- What this task involves: Record by record, give the entire listing again exactly.

- Dataset extract:
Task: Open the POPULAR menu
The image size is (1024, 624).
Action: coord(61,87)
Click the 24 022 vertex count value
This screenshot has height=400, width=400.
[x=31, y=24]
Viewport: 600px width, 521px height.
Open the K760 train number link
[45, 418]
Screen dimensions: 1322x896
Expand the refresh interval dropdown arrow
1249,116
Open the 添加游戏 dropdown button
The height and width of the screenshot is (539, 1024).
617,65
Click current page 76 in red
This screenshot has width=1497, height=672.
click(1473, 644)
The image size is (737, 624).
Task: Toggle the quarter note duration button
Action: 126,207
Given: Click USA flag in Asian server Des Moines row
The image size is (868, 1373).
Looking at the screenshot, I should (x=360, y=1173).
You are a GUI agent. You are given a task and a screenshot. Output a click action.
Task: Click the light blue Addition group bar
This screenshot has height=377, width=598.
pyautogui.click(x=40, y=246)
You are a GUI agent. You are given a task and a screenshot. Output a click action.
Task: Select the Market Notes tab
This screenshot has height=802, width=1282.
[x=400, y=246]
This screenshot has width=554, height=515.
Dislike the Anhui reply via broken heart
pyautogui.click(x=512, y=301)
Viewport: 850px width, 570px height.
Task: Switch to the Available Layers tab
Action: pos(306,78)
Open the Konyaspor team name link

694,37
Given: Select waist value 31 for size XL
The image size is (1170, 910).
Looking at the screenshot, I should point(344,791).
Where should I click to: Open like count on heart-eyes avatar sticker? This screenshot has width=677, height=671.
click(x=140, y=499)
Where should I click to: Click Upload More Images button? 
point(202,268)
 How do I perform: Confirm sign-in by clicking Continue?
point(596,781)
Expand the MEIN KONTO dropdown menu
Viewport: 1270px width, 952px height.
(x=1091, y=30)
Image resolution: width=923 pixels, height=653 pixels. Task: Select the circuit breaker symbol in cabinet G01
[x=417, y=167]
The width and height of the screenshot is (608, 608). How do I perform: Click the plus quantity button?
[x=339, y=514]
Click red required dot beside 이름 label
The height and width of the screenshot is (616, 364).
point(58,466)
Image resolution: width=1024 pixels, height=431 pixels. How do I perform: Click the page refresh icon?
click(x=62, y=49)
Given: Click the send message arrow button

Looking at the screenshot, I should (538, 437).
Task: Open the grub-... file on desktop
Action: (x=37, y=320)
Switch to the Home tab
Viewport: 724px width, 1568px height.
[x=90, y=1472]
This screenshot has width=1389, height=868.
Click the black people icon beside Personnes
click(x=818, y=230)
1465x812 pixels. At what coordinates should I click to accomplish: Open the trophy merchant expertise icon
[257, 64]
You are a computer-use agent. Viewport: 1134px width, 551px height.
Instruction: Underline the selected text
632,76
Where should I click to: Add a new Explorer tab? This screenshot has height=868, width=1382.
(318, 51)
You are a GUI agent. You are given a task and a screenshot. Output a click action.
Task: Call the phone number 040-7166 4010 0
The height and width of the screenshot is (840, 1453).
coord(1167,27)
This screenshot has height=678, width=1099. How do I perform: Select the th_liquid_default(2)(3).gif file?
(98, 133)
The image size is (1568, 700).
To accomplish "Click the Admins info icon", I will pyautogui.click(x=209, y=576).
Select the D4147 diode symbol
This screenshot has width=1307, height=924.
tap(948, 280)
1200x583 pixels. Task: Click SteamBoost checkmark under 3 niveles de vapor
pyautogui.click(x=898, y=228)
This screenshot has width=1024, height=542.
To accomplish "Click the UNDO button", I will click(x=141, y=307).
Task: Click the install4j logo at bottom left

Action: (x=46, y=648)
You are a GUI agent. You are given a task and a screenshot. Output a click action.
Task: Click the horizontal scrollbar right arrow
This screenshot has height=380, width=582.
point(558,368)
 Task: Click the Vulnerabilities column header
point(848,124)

- Answer box:
Task: Open the POPULAR menu
The image size is (1024, 624).
Action: coord(61,87)
Click the 24 022 vertex count value
This screenshot has height=400, width=400.
[x=31, y=24]
Viewport: 600px width, 521px height.
Open the K760 train number link
[45, 418]
Screen dimensions: 1322x896
Expand the refresh interval dropdown arrow
1249,116
Open the 添加游戏 dropdown button
The height and width of the screenshot is (539, 1024).
617,65
Click current page 76 in red
This screenshot has width=1497, height=672.
click(1473, 644)
The image size is (737, 624).
Task: Toggle the quarter note duration button
Action: 126,207
Given: Click USA flag in Asian server Des Moines row
The image size is (868, 1373).
Looking at the screenshot, I should (x=360, y=1173).
You are a GUI agent. You are given a task and a screenshot. Output a click action.
Task: Click the light blue Addition group bar
This screenshot has height=377, width=598.
pyautogui.click(x=40, y=246)
You are a GUI agent. You are given a task and a screenshot. Output a click action.
Task: Select the Market Notes tab
This screenshot has height=802, width=1282.
[x=400, y=246]
This screenshot has width=554, height=515.
Dislike the Anhui reply via broken heart
pyautogui.click(x=512, y=301)
Viewport: 850px width, 570px height.
Task: Switch to the Available Layers tab
Action: pos(306,78)
Open the Konyaspor team name link

694,37
Given: Select waist value 31 for size XL
The image size is (1170, 910).
Looking at the screenshot, I should point(344,791).
Where should I click to: Open like count on heart-eyes avatar sticker? This screenshot has width=677, height=671.
click(x=140, y=499)
Where should I click to: Click Upload More Images button? 
point(202,268)
 How do I perform: Confirm sign-in by clicking Continue?
point(596,781)
Expand the MEIN KONTO dropdown menu
Viewport: 1270px width, 952px height.
(x=1091, y=30)
Image resolution: width=923 pixels, height=653 pixels. Task: Select the circuit breaker symbol in cabinet G01
[x=417, y=167]
The width and height of the screenshot is (608, 608). How do I perform: Click the plus quantity button?
[x=339, y=514]
Click red required dot beside 이름 label
The height and width of the screenshot is (616, 364).
point(58,466)
Image resolution: width=1024 pixels, height=431 pixels. How do I perform: Click the page refresh icon?
click(x=62, y=49)
Given: Click the send message arrow button

Looking at the screenshot, I should (538, 437).
Task: Open the grub-... file on desktop
Action: (x=37, y=320)
Switch to the Home tab
Viewport: 724px width, 1568px height.
[x=90, y=1472]
This screenshot has width=1389, height=868.
Click the black people icon beside Personnes
click(x=818, y=230)
1465x812 pixels. At what coordinates should I click to accomplish: Open the trophy merchant expertise icon
[257, 64]
You are a computer-use agent. Viewport: 1134px width, 551px height.
Instruction: Underline the selected text
632,76
Where should I click to: Add a new Explorer tab? This screenshot has height=868, width=1382.
(318, 51)
You are a GUI agent. You are given a task and a screenshot. Output a click action.
Task: Call the phone number 040-7166 4010 0
The height and width of the screenshot is (840, 1453).
coord(1167,27)
This screenshot has height=678, width=1099. How do I perform: Select the th_liquid_default(2)(3).gif file?
(98, 133)
The image size is (1568, 700).
To accomplish "Click the Admins info icon", I will pyautogui.click(x=209, y=576).
Select the D4147 diode symbol
This screenshot has width=1307, height=924.
tap(948, 280)
1200x583 pixels. Task: Click SteamBoost checkmark under 3 niveles de vapor
pyautogui.click(x=898, y=228)
This screenshot has width=1024, height=542.
To accomplish "Click the UNDO button", I will click(x=141, y=307).
Task: Click the install4j logo at bottom left

Action: (x=46, y=648)
You are a GUI agent. You are given a task and a screenshot. Output a click action.
Task: Click the horizontal scrollbar right arrow
This screenshot has height=380, width=582.
point(558,368)
 Task: Click the Vulnerabilities column header
point(848,124)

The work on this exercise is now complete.